On his way to dinner Tuesday, Boston’s outgoing green czar James Hunt III suddenly gets distracted by the permeability of the pavement in front of a Dorchester restaurant. It’s fair to say he has been obsessed with the greening of Boston for the past seven years.
This week, Hunt stepped down from his Environmental and Energy Services cabinet post. The city’s all-around sustainability profile improved greatly under his watch. Mayor Menino accurately saw in Hunt someone with the technical and political skills to energize a sleepy department. And — crucially — the mayor gave his energy chief room to maneuver, even when Hunt placed green demands on the city’s developers. Had Menino balked, Boston wouldn’t be talked about in the same breath as San Francisco, Portland, and other cities that draw green industries. The city should view Hunt’s tenure as a model.
Menino wasted no time in naming Hunt’s replacement: Boston Properties project manager Brian Swett, an expert in green building construction. He should be expected to protect the city’s first-in-the-nation green zoning code that requires developers of projects larger than 50,000 square feet to undertake specific measures to conserve energy and reduce environmental impacts. When Hunt unveiled the code in 2007, Boston was finally a player in the urban sustainability movement.
Sue Reid, the director of Conservation Law Foundation Massachusetts, said Hunt is perceived in environmental circles as a leader with “thoughtful policy chops.’’ But he also enjoys a reputation as someone who will stick out his neck. In 2008, Hunt pushed the administration to demand that owners of almost 2,000 taxicabs — the entire fleet — switch to energy-efficient hybrids by 2015. A year later, a federal judge struck down the ruling. But by then, many cab owners had already embraced the idea that hybrids would be good for business.
Hunt’s most spectacular failure came last year in a showdown with Quincy officials. He had spent several years trying to convince them to accept a wind turbine on Moon Island, a property owned by Boston but located within Quincy’s city limits. The winds in Boston Harbor favored the project, as did state regulators. The two cities would have shared in the benefits of a project with the capacity to power 750 homes. But skittish neighbors worried about their water views. And Quincy officials backed out, even though the site was almost a mile from the nearest residence.

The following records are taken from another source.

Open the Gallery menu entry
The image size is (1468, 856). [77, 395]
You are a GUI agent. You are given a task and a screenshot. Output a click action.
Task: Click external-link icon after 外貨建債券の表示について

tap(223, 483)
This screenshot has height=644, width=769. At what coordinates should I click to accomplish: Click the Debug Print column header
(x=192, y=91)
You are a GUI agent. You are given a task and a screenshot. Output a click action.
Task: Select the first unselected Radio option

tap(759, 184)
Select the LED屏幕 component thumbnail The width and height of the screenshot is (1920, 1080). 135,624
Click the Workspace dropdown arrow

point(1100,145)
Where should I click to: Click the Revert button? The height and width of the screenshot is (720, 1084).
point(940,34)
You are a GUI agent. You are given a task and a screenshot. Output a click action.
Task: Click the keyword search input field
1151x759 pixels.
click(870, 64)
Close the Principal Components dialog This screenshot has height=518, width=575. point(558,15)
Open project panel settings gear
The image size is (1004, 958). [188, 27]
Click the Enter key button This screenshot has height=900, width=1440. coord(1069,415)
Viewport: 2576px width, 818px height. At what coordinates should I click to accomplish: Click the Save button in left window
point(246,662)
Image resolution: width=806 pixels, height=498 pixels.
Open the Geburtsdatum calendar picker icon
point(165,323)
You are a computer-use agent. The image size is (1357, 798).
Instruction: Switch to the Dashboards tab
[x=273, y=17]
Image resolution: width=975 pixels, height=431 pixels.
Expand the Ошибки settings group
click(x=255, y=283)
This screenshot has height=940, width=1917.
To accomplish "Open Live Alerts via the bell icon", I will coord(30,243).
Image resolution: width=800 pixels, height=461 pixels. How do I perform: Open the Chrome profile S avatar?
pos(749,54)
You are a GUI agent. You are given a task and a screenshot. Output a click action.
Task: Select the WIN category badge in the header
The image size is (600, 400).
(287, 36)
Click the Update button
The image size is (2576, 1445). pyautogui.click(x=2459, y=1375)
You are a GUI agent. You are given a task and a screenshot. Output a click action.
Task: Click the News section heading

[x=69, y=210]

But there is already buzz in environmental circles about the possibility of building a similar turbine on Deer Island. Sooner or later, bold environmental initiatives seem to pay off in Boston. Many doubted the viability of the city’s Hubway bike-share program when it was announced last year. But it has been a huge draw for residents and tourists alike.
Hunt, who previously worked as an assistant secretary for the state’s Executive Office of Environmental Affairs, has served on high-level committees on climate change and greenhouse gas emissions. But his greatest contribution can be found in tangible projects like the no-cost home energy audits and low-cost insulation upgrades available through the city’s Renew Boston program.
“People need something they can see and touch,’’ said Hunt. Only then can city officials “build awareness and pride in a sustainable city.’’
Hunt, 40, leaves in the middle of a campaign to expand the use of solar energy in Boston. But having worked his entire career in the public sector, he said he is eager to “write my own job description in the private sector.’’ He’s smart to leave before he becomes a creature of City Hall.
There is plenty for his successor to do. Only about 100 homes and businesses in the city are outfitted with solar panels, but there is hidden demand for solar installations with minimal upfront costs and low, locked-in electricity costs. Also, Boston still posts poor recycling rates compared to cities with green reputations. And more must be done to increase recycling in dense neighborhoods with large numbers of renters than just distributing 32-gallon clear plastic bags inscribed with the mayor’s name.
Hunt gets credit for setting a goal to reduce the city’s carbon emissions by 25 percent by 2020. Unfortunately, city officials have taken to using the term “greenovate Boston’’ as shorthand for that effort. “Greenovate” should go; it’s an annoying phrase that trivializes an important goal. But Hunt’s ability to innovate will be missed.